This is a great start, but there are a number of options that can make the map look much nicer. First, we can remove the background and gridlines by including theme_nothing() from the ggmap package, but indicating that we still want the legend. We can also change the title of the legend and add in a title for the whole map.

Next, we can change the palette to “YlGn” which is Yellow to Green. You can find palette options as well as help on color in R here, or type in display.brewer.all() to see a plot of them in R.

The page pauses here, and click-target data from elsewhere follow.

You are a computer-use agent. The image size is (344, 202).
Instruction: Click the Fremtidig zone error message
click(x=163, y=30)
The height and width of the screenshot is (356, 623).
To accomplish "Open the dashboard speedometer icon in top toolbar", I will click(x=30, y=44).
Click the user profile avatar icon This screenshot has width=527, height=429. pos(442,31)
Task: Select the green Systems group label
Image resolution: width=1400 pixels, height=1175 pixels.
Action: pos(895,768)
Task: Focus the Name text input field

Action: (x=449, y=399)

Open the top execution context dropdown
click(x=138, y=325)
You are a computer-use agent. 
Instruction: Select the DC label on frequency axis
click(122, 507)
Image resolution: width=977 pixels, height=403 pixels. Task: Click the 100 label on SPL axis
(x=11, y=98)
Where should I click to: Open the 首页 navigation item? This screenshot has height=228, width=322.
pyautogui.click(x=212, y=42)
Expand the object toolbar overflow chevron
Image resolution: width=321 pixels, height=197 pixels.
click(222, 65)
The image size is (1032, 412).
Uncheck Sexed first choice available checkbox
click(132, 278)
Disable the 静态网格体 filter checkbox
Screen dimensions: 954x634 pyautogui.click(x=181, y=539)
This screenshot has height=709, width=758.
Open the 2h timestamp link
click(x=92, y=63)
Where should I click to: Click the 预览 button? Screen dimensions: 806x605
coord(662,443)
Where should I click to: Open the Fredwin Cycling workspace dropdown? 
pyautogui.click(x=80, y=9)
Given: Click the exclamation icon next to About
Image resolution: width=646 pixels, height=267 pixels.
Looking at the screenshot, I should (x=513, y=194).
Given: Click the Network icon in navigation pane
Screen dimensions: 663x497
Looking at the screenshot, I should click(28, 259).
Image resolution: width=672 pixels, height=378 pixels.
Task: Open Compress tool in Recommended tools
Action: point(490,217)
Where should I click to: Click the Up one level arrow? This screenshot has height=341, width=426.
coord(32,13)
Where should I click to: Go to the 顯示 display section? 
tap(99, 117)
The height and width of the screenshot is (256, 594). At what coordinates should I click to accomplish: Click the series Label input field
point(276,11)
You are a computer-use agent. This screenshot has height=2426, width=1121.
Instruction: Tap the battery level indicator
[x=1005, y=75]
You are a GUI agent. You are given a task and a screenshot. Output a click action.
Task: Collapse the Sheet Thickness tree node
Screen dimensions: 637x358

We can also use pretty_breaks() from the scales package to get nice break points (the pretty algorithm creates a sequence of about n+1 equally spaced round values, that are 1, 2, or 5 times a power of 10). If you don’t like the way pretty_breaks looks, you can change your scale with scale_fill_gradient() and set the limits and colors like this:

scale_fill_gradient(name=“My var”, limits=c(0,100), low=“white”, high=“red”) I do this in the third map, below.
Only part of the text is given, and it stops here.